The Design Problem ¶
In a centralized world, onboarding users to a service doesn’t involve too many individual decisions. Data is hosted in the same place, permissions are handled by an administrator, and if problems arise — from questions around app usage, privacy policies, or tracking logs and activities — it’s often all in the same hands of the service provider.
In a decentralized world, onboarding users to a service require many user-side decisions. Data can be hosted by different parties; permissions can be handled by end users, super users, or the protocol itself; and if problems arise, it’s unclear who or what to approach.
A good design practice is to provide default options when onboarding. The app and protocol developers should think about sensible options for its user group, and offer them as pre-selected, out-of-the-box options. For example, when you are choosing a hosting provider (the party that will host an instance of your software, as it is in federations), you should always provide a default, recommended “host” and not let users research and choose among the many options.
But this introduces another special problem: if all users get the same default, recommended “host”, then that host will become a super node in the networks, thus accidentally introducing centralization again.
The Design Solution ¶
The solution here is simple: if there is no reason to choose one hosting provider over another, randomly assign new users to a hosting provider.
Why Choose Host Roulette ? ¶
- When you want to steer the network into further distribution
Best Practice: How to Implement Host Roulette ¶
- Make sure you indicate that the host was randomly chosen, e.g. write “choose a different host” next to it, and visualizing the next randomly assigned host in a similar fashion. Think about animating this, too.
- Always offer users their own choice by making the choice editable (choose from list, for example).

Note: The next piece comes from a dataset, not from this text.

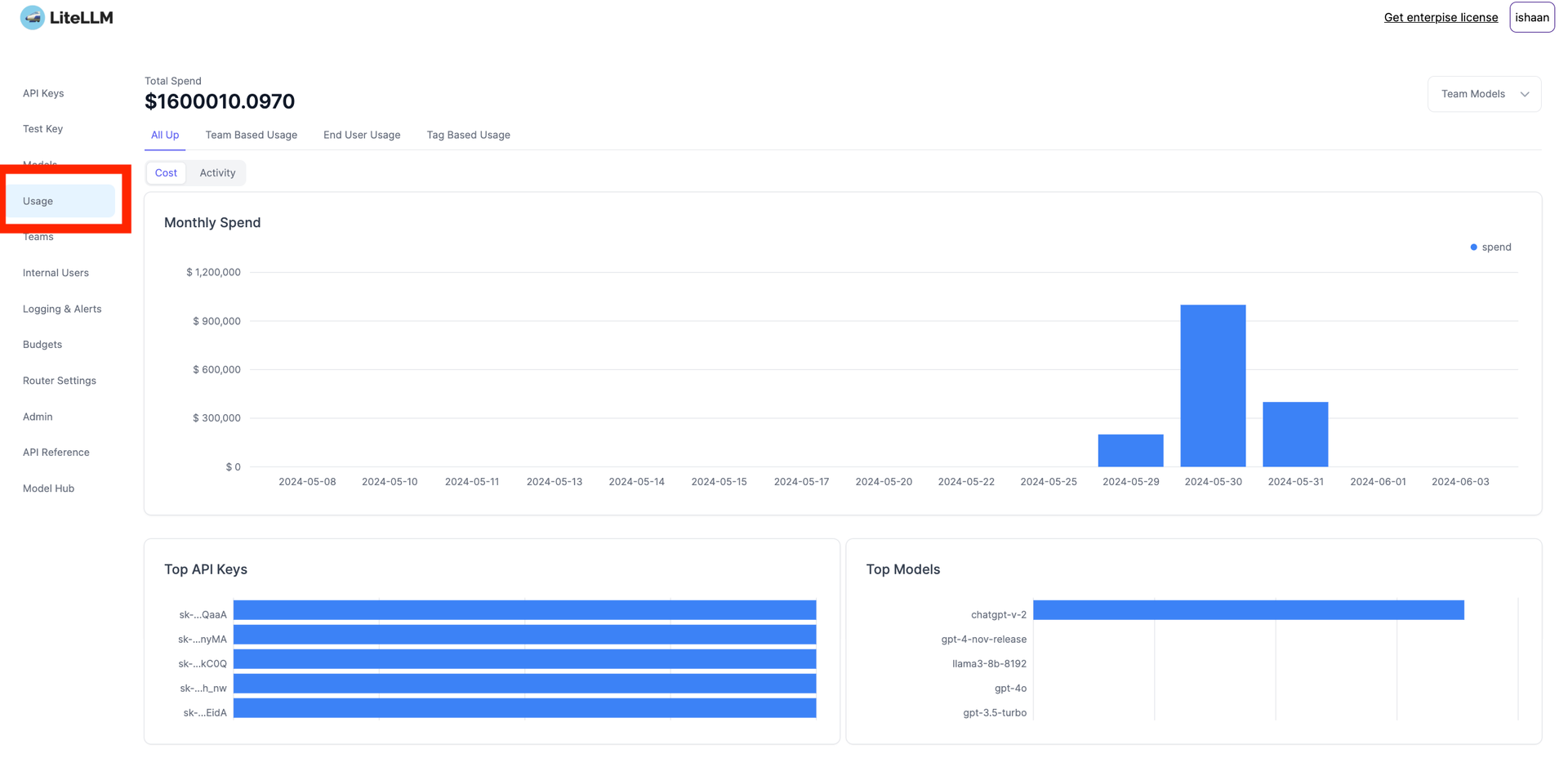Open Logging & Alerts settings

(62, 309)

Potential Problems with Host Roulette ¶
Host Roulette only works if the options are truly equal. If you are building a social networks (more than an infrastructural network), you might want to present and even showcase different communities differently. In those cases, choice matters, and no default option should be provided at all. Instead, think about the 3-5 bigger communities that you want to offer as options, and test the copy with users to see if they all sound similarly attractive.
The Take Away ¶
Host Roulette can help you decentralize a network among equal, federated nodes.